- [Completa lo siguiente]:
(a) En el texto sobre el personal de salud durante la pandemia en México, ¿por qué la capital contrató el año pasado a 585 médicos y enfermeras de Cuba? Responde en una a tres oraciones.
(b) Reproduce del texto sobre el personal de salud todo lo que va desde "Empleados de funerarias" hasta "en el país.".
(c) Prosigue el texto sobre los trabajadores de hospitales y funerarias en México a partir del punto donde termina.

─── Texto para revisar

Extenuada de lidiar con la agonía de los enfermos terminales de COVID-19 en un hospital de Ciudad de México, Teresa Chew dice que sus ánimos flaquean cada que ve por las calles a gente paseando sin cubrebocas, mientras la ocupación de pacientes en el área de urgencias no termina de dar tregua.
Desde hace casi un año que fueron detectados los primeros casos de coronavirus en el país, los trabajadores que atienden la emergencia no han tenido descanso ante el continuo incremento de contagios que esta semana superó el umbral de dos millones de personas infectadas.
“Muchas veces en la noche me pongo a llorar”, se lamentó Chew, una asistente médico de 35 años, encargada de ayudar con el monitoreo de los pulmones de los enfermos más graves. “¿Qué sentido tiene? Es mucho lo que nos estamos esforzando y no sirve de nada, al final de cuentas la gente sigue llegando y se sigue muriendo”.
Con más de 178,000 defunciones, México es uno de los cuatro países del mundo con más decesos relacionados con la pandemia y, según un estudio del Instituto de Evaluación y Métrica de Salud, de la Universidad de Washington, la cifra local de muertos podría rebasar las 200,000 personas para inicios de junio.

Chew ha tratado de combatir la tensión y la angustia saliendo a correr, pero no ha sido suficiente, afirmó la mujer que asegura que desde hace meses comenzó a tener problemas para dormir y a perder cabello.
“Siento que todo lo que hacemos no vale la pena”, aseveró Chew quien vive con el temor de llevar a casa el virus, que hasta ahora cobrado la vida de al menos 3,000 trabajadores médicos en México, una de las peores cifras a nivel global.
Según un reporte sobre prevención del suicidio, divulgado por la Organización Panamericana de la Salud (OPS), la epidemia ha venido exacerbando los niveles de angustia y depresión, particularmente entre los trabajadores de la salud.
El cansancio por las extenuantes jornadas, agravadas por la escasez de personal que obligó a la populosa capital a contratar el año pasado a 585 médicos y enfermeras de Cuba, no son exclusivas del sector salud.

Empleados de funerarias y cementerios también están resintiendo la frustración de la interminable llegada de víctimas mortales.
“Me duele ver tanto sufrimiento”, dijo entre lágrimas Marina Carreón, de 46 años, quien está a cargo de las salas de velación de una funeraria en el sur de la capital, cuya demanda de servicios se disparó al doble el mes pasado, durante el acmé de la pandemia en el país.

──────
─── Datos de origen

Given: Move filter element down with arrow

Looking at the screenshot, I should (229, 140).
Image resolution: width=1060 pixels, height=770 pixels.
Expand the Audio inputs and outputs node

──────
─── Datos de origen

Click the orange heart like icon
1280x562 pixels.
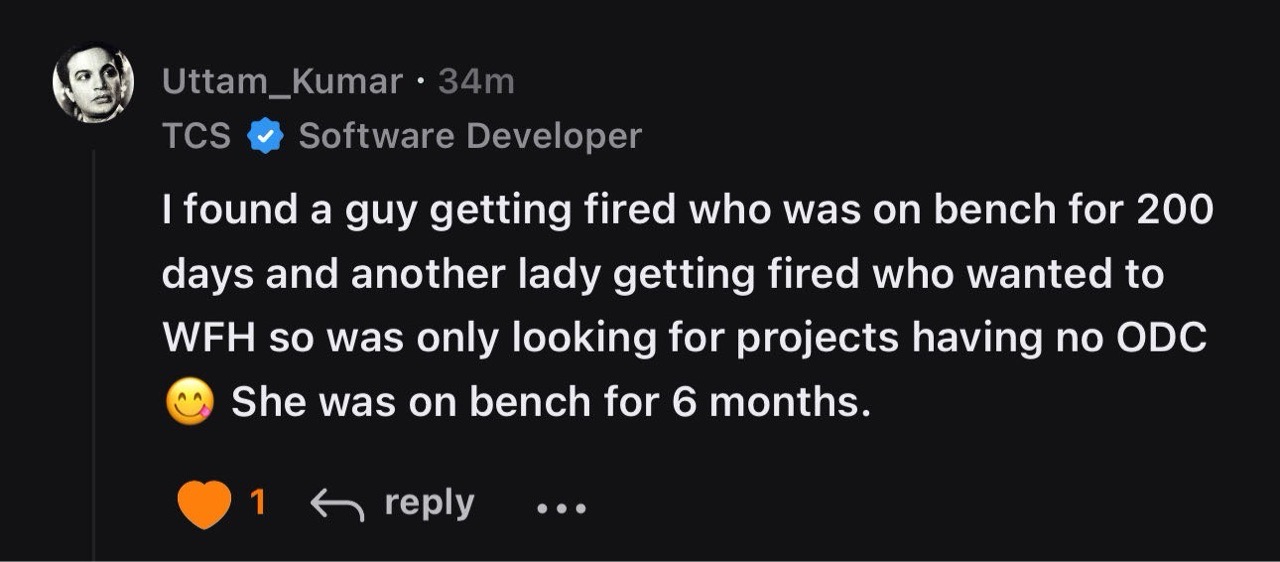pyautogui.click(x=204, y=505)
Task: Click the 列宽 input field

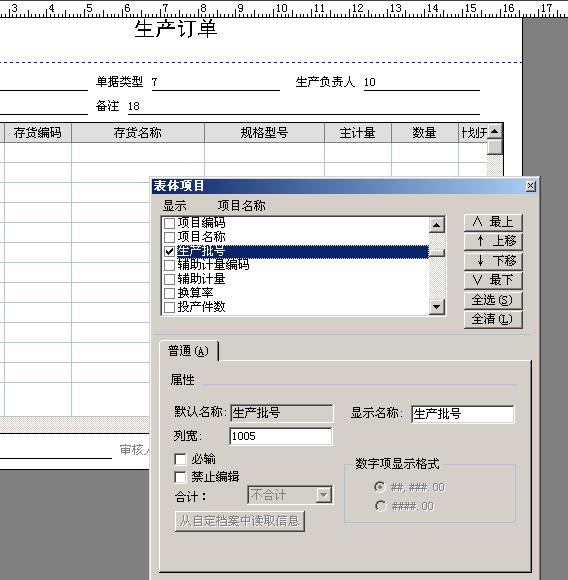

──────
─── Datos de origen

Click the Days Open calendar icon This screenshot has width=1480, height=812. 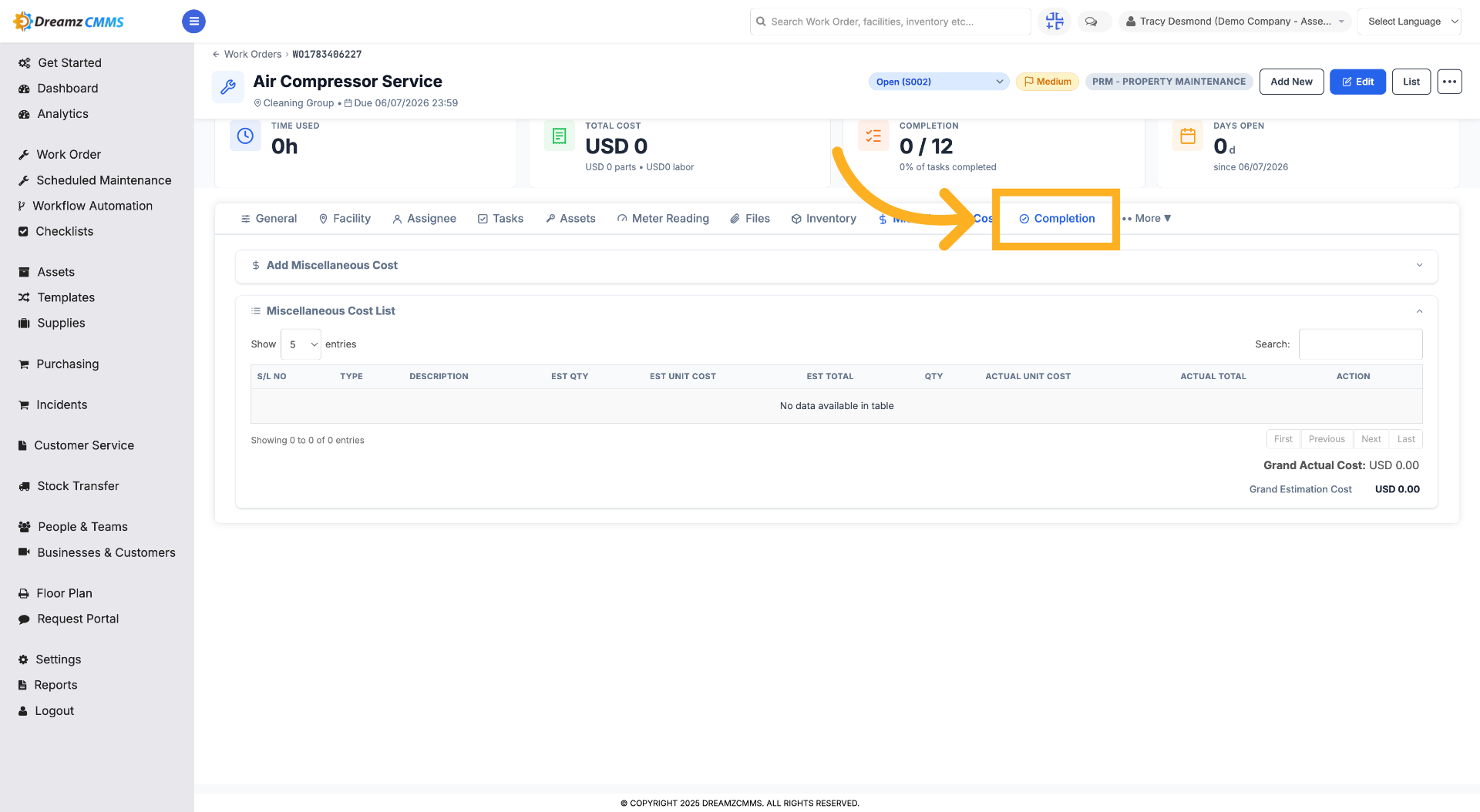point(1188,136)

──────

- [Respuestas por ítem]:
(a) La capital los contrató porque la escasez de personal la obligó a hacerlo. Esa falta de personal agravaba el cansancio de las extenuantes jornadas.

(b)
Empleados de funerarias y cementerios también están resintiendo la frustración de la interminable llegada de víctimas mortales.
“Me duele ver tanto sufrimiento”, dijo entre lágrimas Marina Carreón, de 46 años, quien está a cargo de las salas de velación de una funeraria en el sur de la capital, cuya demanda de servicios se disparó al doble el mes pasado, durante el acmé de la pandemia en el país.

(c)
“Nunca había experimentado una situación así”, agregó la mujer, quien asegura haber tenido que organizar las exequias de familias casi completas a causa de la epidemia. Carreón, con ocho años en el negocio, dijo que en ocasiones ha llegado a sufrir ataques de ansiedad.
ALGUIEN LO TIENE QUE HACER

De acuerdo con la Asociación Nacional de Directores de Funerarias (ANDF), que aglutina a 150 empresas del sector en el país, desde fines del año pasado cuando el ritmo de infecciones y decesos aceleró, síntomas de fatiga comenzaron a hacer mella entre la planta laboral.
“La carga de trabajo y la carga emocional han sido muy grandes”, aseveró Roberto García, vicepresidente de la ANDF, quien explicó que las preocupaciones entre el personal también se deben a la alta incidencia de contagios, que alcanzarían hasta un 40% de los trabajadores del sector.
Grupo Gayosso, la firma más grande de servicios funerarios en el país, dijo que para aliviar el cansancio de sus empleados implementó un programa de apoyo psicológico y elevó en un 35% su personal operativo. Pero otros trabajadores en el sector han tenido que aprender a lidiar con la fatiga como pueden.
Carlos Cruz, quien se encarga de incinerar los cuerpos de las víctimas de COVID-19 en un cementerio a las afueras de la ciudad, sostiene que hacer reparaciones en casa le ayuda a borrar de su mente los días más aciagos cuando los cadáveres acumulados se han llegado a contar por decenas.
“Es cansado, pero me siento orgulloso por la labor que hacemos”, afirmó. “El trabajo es feo, no es que me guste, pero al final alguien lo tiene que hacer”.